Baker is serving his sentence at a federal prison in West Virginia, not scheduled for release until 2055.
Baker’s latest motion in federal district court is another avenue to try to get his conviction overturned. It has different arguments than his earlier federal appeal.
One arguments is that the attorneys who represented Baker in 2021 didn’t adequately look into a claim that the prosecution was vindictive, which could have been used in a request to dismiss the indictment.
Stinnet, however, said Baker “has not identified any specific evidence his counsel should have found or should have utilized in support of his claim of vindictive prosecution.”
“For all the Court knows, trial counsel did investigate and simply could not find additional evidence,” Stinnett wrote. “Without some specificity, the Court is unable to concur with Baker’s claim that his trial counsel’s performance was deficient.”
‘Zealously advocating’
The other argument Baker made was that his trial attorneys were so concerned about being held in contempt of court by Boom — which could have resulted in sanctions such as a fine or jail time — that they backed away from representing him as zealously as they should have.
That concern was rooted in rulings by Boom that attorneys could not present certain out-of-court statements from some witnesses, or make some references to Baker’s earlier state trial.
In his opening argument for Baker, defense attorney Steven Romines quickly ran afoul of Boom’s instructions by mentioning the hearsay evidence the judge “had clearly excluded only moments prior,” Stinnett said.
Boom cautioned Romines he risked being sanctioned, warned him again after opening arguments and admonished him again on the third day of the trial when he asked a witness about some of the barred statements, according to Stinnett’s recommendation.

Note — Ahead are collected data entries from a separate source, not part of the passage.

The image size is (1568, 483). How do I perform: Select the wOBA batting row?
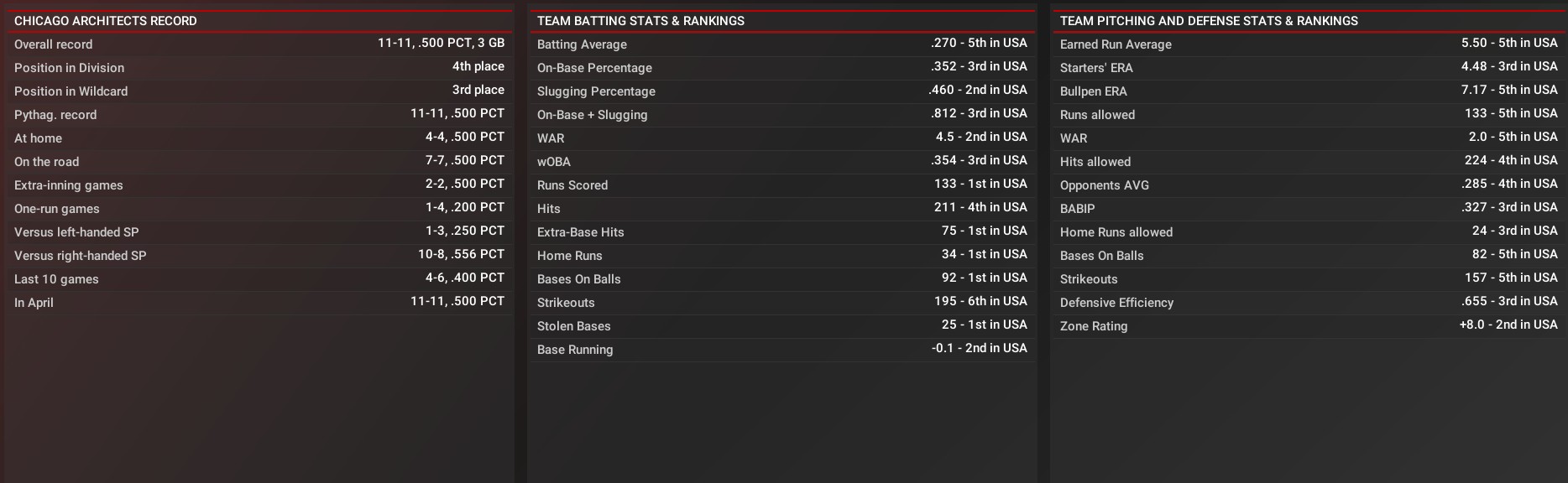[781, 161]
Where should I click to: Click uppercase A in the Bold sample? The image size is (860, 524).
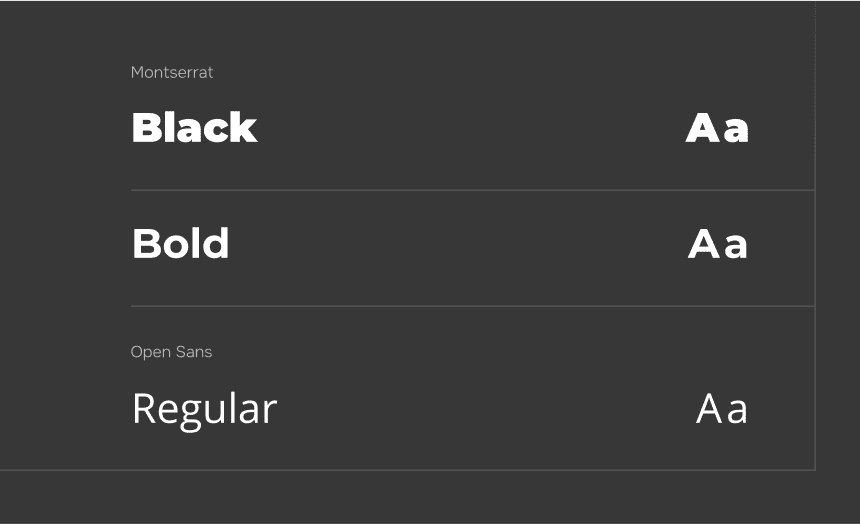click(703, 244)
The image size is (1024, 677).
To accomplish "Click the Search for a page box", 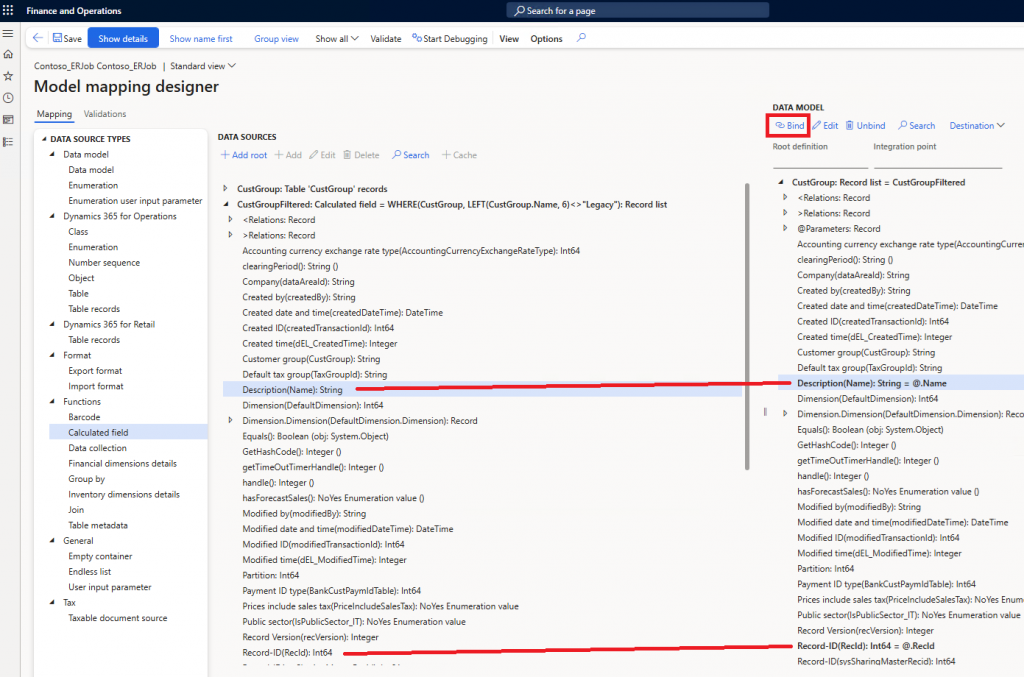I will (638, 10).
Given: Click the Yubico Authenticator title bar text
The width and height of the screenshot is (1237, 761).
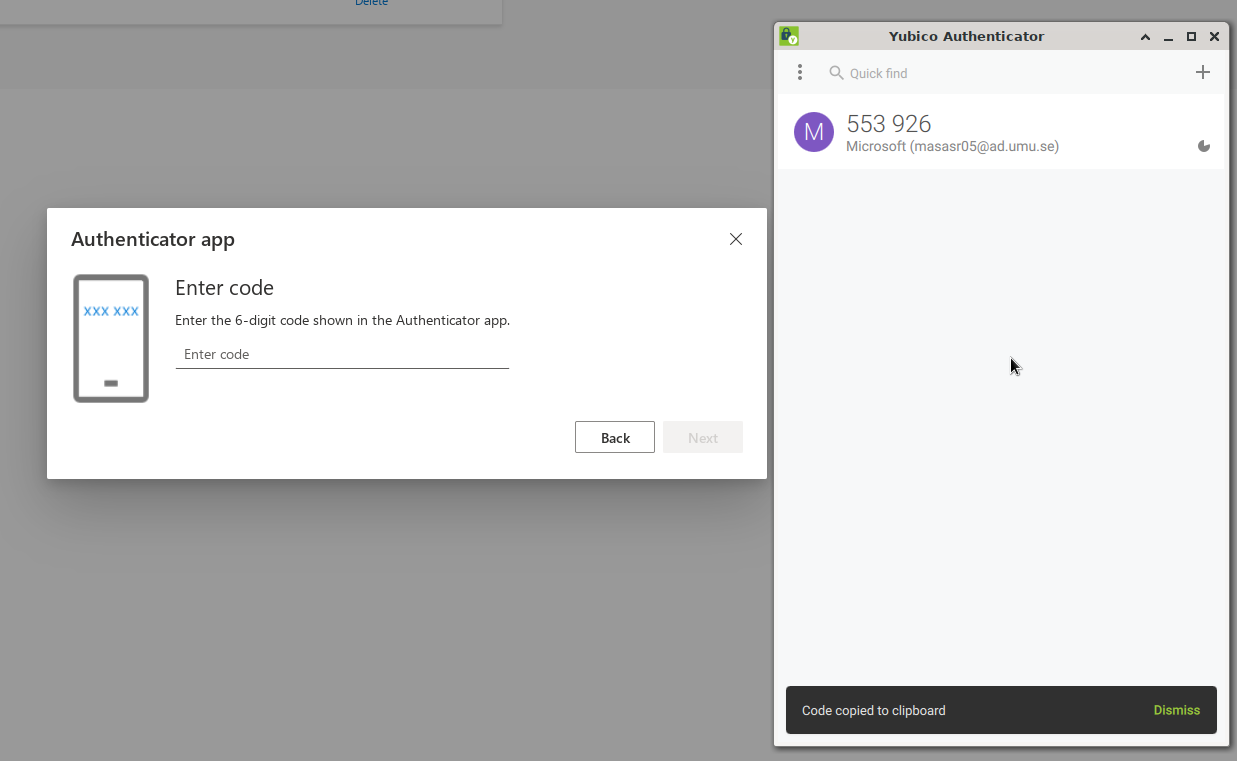Looking at the screenshot, I should click(966, 36).

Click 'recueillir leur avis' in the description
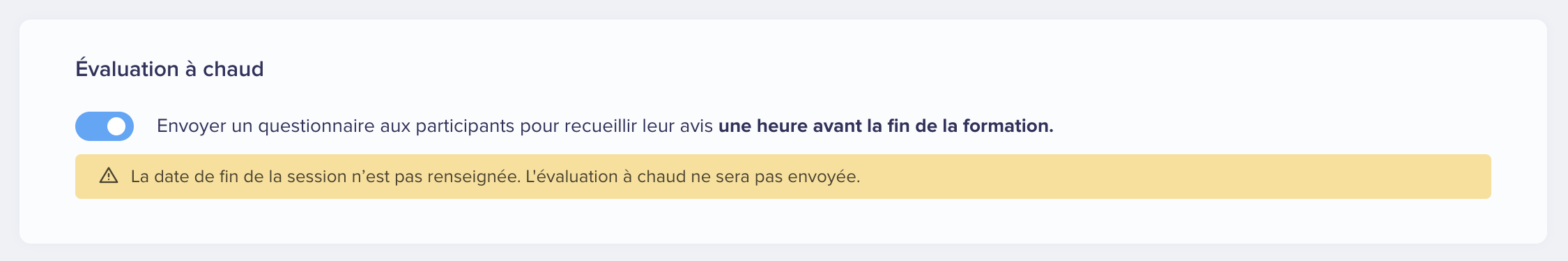click(x=638, y=126)

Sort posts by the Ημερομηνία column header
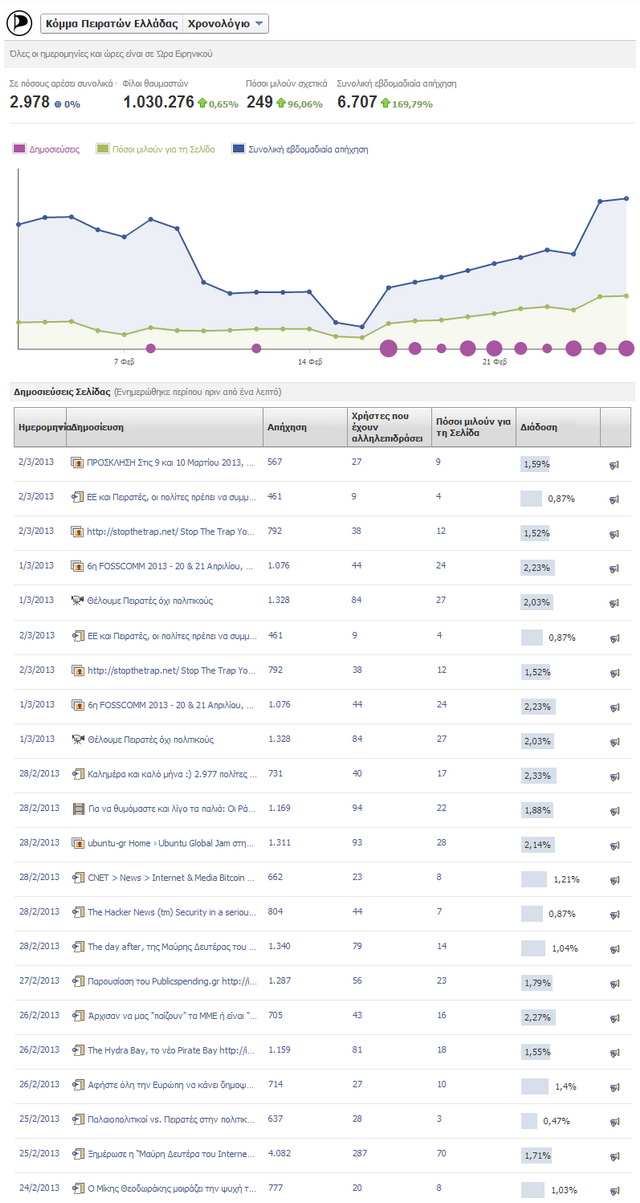point(40,427)
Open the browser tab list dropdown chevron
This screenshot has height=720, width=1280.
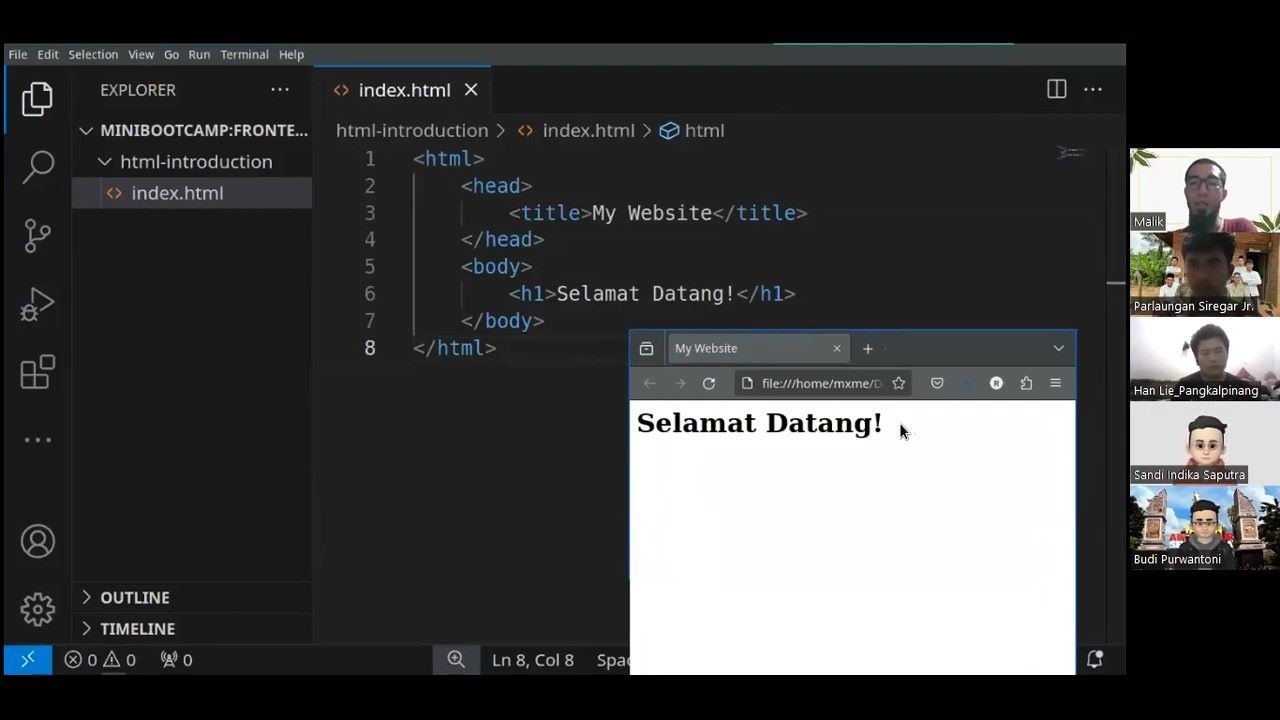coord(1058,348)
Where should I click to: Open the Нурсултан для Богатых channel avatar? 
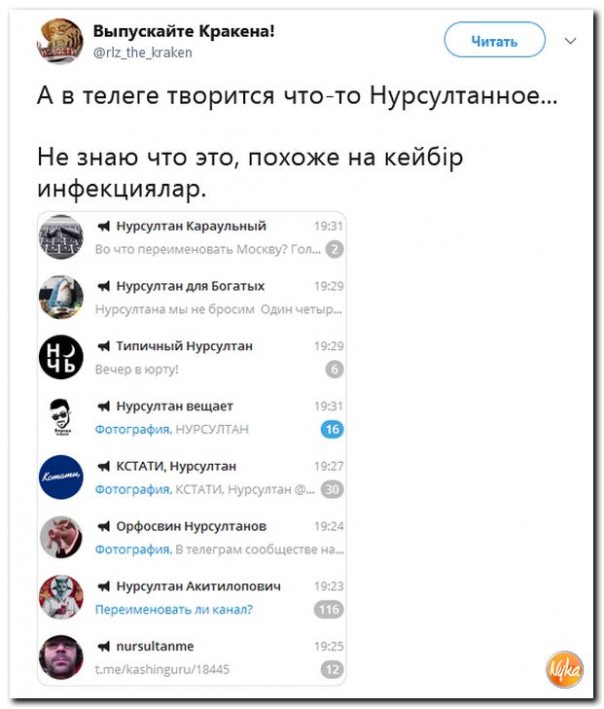61,297
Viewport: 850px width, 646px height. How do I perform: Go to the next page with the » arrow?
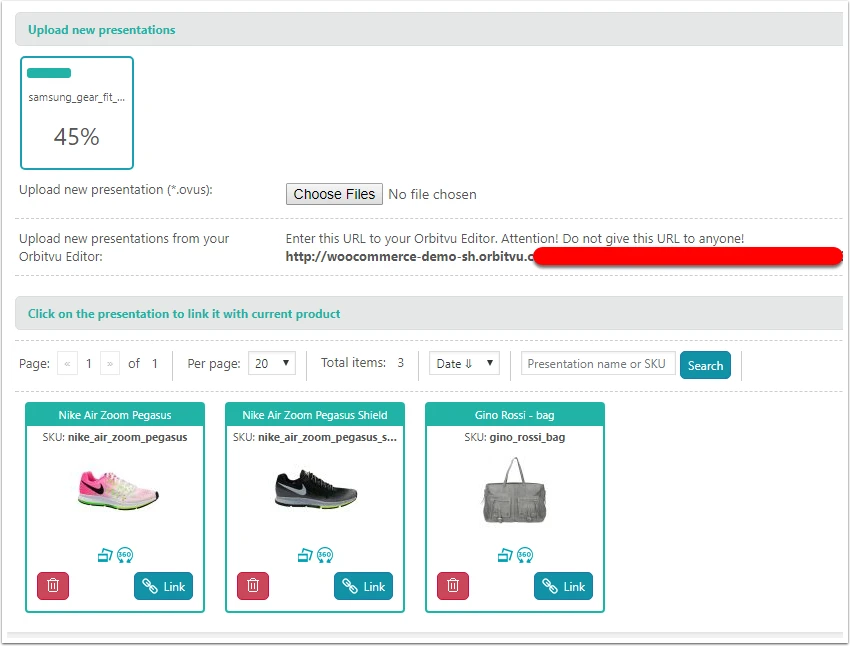point(110,364)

Baker argued that because of concerns over being sanctioned, Romines didn’t ask a key prosecution witness some questions that could have undermined his testimony, and didn’t make some arguments in his closing statement to the jury.
But Stinnett said that Romines “artfully” questioned the prosecution witness even while avoiding certain questions, and impeached his credibility.
“An attorney choosing to pursue one line of questioning at the avoidance of a more problematic line of questioning to avoid objections and the Court’s ire is something that happens multiple times a day in every trial,” Stinnett wrote. “The Court cannot find this common choice to be deficient performance.”
Stinnett also said Baker had not shown what arguments or evidence Romines didn’t raise in his closing arguments.
The decision said that “despite Baker’s suggestion to the contrary, it never appears that Romines stopped zealously advocating for his client.”